Within group variability of the kinectomes. Standard deviations of the anteroposterior acceleration kinectomes of healthy controls (HC) and Parkinson's patients (PD). Higher values (i.e., yellow entries in the matrices) indicate greater heterogeneity (i.e., higher standard deviation).

FIGURE 5

Kinematic modular organization of the kinectomes. Allegiance matrices for cluster analysis, based on the Louvain method and consensus‐clustered through 100 iterations. The algorithm automatically defines which body parts belong to the same community, suggesting a functional relationship among those elements. Each matrix includes clustering information from both accelerations and jerks. Healthy subjects (HS) and healthy controls (HC) share the same communities in both mediolateral (ML) and anteroposterior (AP) axes. Parkinson's disease (PD) patients’ matrices show different structural organizations. Body parts depicted with the same color belong to the same functional community.

FIGURE 6

Motion fingerprinting: identifiability based on kinectomes.
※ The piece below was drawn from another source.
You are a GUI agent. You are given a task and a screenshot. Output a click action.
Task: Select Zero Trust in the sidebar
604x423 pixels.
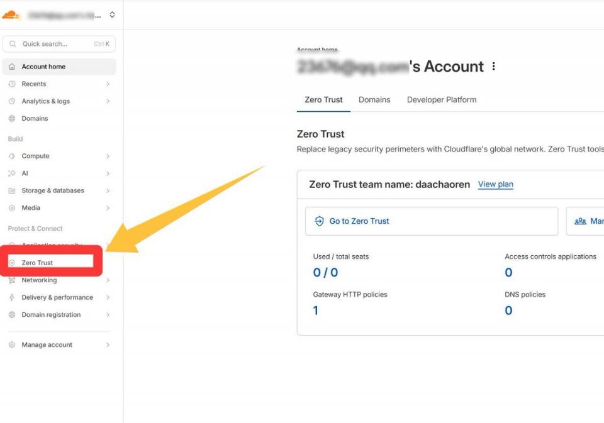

Identifiability matrices of healthy controls (HC) and Parkinson's disease (PD) patients, based on jerk and acceleration kinectomes in mediolateral (ML) and anteroposterior (AP) axes. The highest values within the main diagonal (I‐self) convey great self‐similarity. Off diagonal elements (I‐others) are representative of the similarity between different subjects. IR, identification rate; I‐diff is the differential identifiability scores of the dataset and is defined as I‐self–I‐others.

FIGURE 7

Identifiability comparison between healthy controls and patients. Box plot for the comparison of I‐diff and I‐others between healthy controls (HC) and patients with Parkinson's disease (PD). High I‐diff values imply that individuals are more similar to themselves than they are to the other subjects of the same group. High I‐others values indicate high within‐group similarity among the subjects of a group. The box represents data from the 25th to the 75th percentiles; the horizontal line shows the median; error lines indicate the 10th and 90th percentiles, and values falling beyond them are represented by colored dots. *, represents significant Bonferroni‐corrected p‐values.

FIGURE 8

Edge‐based identification rate. Identification rate (IR) for healthy controls (HC) and patients with Parkinson's disease (PD) kinectomes, for acceleration and jerk parameters in mediolateral (ML) and anteroposterior (AP) axes. The IR is computed in an iterative fashion: starting from three edges, at each iteration, one edge is added and the IR is computed. The edges were included following an order based on their contribution to the identifiability (from the most to the least contributing), as measured by the intraclass correlation analysis. The HC group exceeded the 99% identification threshold with a smaller number of edges (roughly 12), as compared to the PD patients (about 30).

FIGURE 9

Clinical relevance of kinectome features. (A) The left panel highlights the position of the 10th thoracic vertebra, whose degree in the kinectome derived from the mediolateral accelerations (MLA‐T10) has been analyzed within a clinical framework. The middle panel shows that patients with Parkinson's disease (PD) have significantly higher MLA‐T10 degree with respect to the healthy controls (HC); the right panel shows the positive significant correlation between the MLA‐T10 degree and the clinical motor impairment assessed through the Unified Parkinson's Disease Rating Scale (UPDRS). (B) Multilinear regression model for the prediction of the UPDRS from the MLA‐T10 degree. The left panel shows the explained variance (R ²) of the UPDRS, while sequentially adding the predictors (i.e., age, education, gender, and MLA‐T10 degree) to the model; MLA‐T10 degree was a significant predictor with positive beta coefficient; the middle panel displays the relationship between empirical and predicted UPDRS scores, with k‐fold cross validation (k = 5); and the right panel illustrates the distribution of the residuals with k‐fold cross validation (k = 5).